Richard Norwood League, Sp. Deputy Atty. Gen., North Carolina Dept. of Justice, Raleigh, N.C. (Lacy H. Thornburg, Atty. Gen., Clarence J. DelForge, III, Asst. Atty. Gen., on the brief), for respondents-appellees.

Before HALL and LUTTIG, Circuit Judges, and KELLAM, Senior United States District Judge for the Eastern District of Virginia, sitting by designation.

OPINION

LUTTIG, Circuit Judge:

Appellant Frank R. Nickerson, a state prisoner, appeals from a decision of the United States District Court for the Middle District of North Carolina denying his petition for a writ of habeas corpus. We affirm.

I.

On March 30, 1985, Frank Nickerson shot and killed Willie E. Mitchell after finding Mitchell in bed with Nickerson's ex-wife. On October 25, 1985, Nickerson was convicted of first-degree murder in the Person County, North Carolina, Superior Court, and sentenced to life imprisonment. On the same day, Nickerson filed a motion for appropriate relief, alleging in conclusory terms that the trial court had made legal errors, that there was insufficient evidence to submit the case to the jury, that the verdict was contrary to the weight of the evidence, and that the trial was not fair and impartial. See N.C.Gen.Stat. § 15A-1414. This motion apparently was never acted upon. On June 27, 1986, Nickerson filed a second motion for appropriate relief in the Person County Superior Court, alleging that newly discovered evidence entitled him to an evidentiary hearing.
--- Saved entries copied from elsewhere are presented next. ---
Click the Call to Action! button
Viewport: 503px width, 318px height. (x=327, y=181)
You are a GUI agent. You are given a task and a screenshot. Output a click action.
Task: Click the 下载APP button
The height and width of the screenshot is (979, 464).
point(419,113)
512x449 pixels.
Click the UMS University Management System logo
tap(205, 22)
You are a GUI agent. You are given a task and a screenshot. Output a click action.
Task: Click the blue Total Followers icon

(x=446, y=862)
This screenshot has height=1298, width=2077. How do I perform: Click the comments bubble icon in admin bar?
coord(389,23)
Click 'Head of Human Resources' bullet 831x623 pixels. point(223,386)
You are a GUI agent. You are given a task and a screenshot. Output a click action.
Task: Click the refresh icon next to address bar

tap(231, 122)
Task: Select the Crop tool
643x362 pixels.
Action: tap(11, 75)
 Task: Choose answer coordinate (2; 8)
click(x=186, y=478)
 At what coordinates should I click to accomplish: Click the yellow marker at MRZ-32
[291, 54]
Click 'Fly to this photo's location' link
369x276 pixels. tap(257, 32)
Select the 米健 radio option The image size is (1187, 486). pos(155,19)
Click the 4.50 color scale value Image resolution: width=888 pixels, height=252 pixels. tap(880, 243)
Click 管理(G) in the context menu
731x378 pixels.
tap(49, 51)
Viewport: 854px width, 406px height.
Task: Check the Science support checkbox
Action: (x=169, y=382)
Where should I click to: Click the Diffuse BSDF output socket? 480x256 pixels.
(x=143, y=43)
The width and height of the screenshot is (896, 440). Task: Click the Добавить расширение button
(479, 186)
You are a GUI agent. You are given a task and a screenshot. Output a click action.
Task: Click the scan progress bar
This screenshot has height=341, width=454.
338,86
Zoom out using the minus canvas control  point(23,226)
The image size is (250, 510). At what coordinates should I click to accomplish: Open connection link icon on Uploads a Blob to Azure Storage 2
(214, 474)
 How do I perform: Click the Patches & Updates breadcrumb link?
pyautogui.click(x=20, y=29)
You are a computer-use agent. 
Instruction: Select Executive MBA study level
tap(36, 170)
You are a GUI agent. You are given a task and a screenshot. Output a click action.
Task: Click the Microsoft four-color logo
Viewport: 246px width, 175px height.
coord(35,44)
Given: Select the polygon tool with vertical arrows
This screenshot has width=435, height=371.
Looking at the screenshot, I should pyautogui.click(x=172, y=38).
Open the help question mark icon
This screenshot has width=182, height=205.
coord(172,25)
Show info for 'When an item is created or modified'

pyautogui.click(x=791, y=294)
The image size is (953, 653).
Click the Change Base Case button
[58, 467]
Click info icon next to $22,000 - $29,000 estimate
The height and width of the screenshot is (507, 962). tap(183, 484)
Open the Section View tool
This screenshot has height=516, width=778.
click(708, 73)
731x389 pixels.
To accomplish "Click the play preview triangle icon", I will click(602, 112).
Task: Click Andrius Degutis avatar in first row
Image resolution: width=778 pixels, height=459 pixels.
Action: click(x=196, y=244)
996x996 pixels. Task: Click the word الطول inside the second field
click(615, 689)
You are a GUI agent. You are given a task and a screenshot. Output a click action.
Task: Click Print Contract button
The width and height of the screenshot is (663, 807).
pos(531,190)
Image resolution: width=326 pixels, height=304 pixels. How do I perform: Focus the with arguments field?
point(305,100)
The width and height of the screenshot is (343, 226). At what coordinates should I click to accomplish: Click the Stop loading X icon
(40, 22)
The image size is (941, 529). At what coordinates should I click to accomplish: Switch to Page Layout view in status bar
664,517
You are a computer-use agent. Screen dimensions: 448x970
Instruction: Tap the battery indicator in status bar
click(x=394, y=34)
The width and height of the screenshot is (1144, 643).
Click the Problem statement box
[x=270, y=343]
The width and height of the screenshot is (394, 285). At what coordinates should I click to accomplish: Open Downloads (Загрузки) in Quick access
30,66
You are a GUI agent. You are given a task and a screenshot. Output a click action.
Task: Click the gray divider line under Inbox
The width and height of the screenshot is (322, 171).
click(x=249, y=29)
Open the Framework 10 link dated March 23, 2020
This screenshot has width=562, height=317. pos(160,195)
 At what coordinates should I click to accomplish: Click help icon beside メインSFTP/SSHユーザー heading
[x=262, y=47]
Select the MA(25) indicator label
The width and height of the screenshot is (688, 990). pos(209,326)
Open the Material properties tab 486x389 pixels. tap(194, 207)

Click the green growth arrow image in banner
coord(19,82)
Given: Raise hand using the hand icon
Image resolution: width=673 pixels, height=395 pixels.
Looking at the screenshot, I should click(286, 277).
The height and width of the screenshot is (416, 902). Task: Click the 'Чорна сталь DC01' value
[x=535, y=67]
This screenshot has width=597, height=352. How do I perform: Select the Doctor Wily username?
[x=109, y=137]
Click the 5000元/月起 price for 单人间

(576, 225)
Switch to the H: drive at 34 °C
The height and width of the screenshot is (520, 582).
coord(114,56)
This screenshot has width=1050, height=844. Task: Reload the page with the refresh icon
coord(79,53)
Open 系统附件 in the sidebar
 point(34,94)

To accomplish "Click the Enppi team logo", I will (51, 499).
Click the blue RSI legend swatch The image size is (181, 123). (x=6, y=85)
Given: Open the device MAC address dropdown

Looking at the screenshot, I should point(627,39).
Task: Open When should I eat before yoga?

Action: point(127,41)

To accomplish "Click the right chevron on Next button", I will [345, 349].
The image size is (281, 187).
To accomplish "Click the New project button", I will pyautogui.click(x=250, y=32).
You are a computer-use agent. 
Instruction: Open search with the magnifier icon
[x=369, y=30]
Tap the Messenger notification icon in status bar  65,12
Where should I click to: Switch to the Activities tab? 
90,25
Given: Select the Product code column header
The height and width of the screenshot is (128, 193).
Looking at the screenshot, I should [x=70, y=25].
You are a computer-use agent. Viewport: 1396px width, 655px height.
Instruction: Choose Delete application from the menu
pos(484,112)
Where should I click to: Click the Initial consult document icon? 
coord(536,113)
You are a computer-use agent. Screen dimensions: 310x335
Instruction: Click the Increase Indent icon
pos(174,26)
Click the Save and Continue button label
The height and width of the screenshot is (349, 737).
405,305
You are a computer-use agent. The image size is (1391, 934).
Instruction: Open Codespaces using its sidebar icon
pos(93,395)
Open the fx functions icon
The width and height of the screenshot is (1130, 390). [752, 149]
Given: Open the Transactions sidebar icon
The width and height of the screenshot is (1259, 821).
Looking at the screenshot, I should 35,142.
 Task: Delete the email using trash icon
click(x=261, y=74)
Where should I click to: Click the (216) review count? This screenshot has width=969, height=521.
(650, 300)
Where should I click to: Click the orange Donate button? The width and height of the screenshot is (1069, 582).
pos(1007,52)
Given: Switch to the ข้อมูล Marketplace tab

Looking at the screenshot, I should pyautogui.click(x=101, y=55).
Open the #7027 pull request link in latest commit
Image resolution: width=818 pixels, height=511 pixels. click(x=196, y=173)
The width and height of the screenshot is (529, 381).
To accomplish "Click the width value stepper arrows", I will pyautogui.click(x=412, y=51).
See id. § 15A-1415(b)(6). This motion was denied on July 15, 1986. Nickerson's conviction and the denial of his second motion for appropriate relief were both affirmed by the North Carolina Supreme Court on September 3, 1987. State v. Nickerson, 320 N.C. 603, 359 S.E.2d 760 (1987).

On September 8, 1989, Nickerson filed pro se a third motion for appropriate relief in the Person County Superior Court. In this motion, Nickerson, a black man, alleged racial discrimination in the selection of the foreman of the grand jury that indicted him; racial discrimination in the selection of the petit jurors who convicted him; ineffective assistance of counsel at trial and on direct appeal; error by the trial court in failing to give a self-defense instruction; and error by the trial court in admitting the testimony of a witness whose identity had not been disclosed to Nickerson prior to trial. See N.C.Gen.Stat. § 15A-1415(b)(3). None of these claims had been advanced on direct appeal or in Nickerson's second motion for appropriate relief. On January 3, 1990, the court denied the motion without a hearing and, on May 10, 1990, the North Carolina Supreme Court denied Nickerson's petition for a writ of certiorari, State v. Nickerson, 393 S.E.2d 886 (N.C.1990).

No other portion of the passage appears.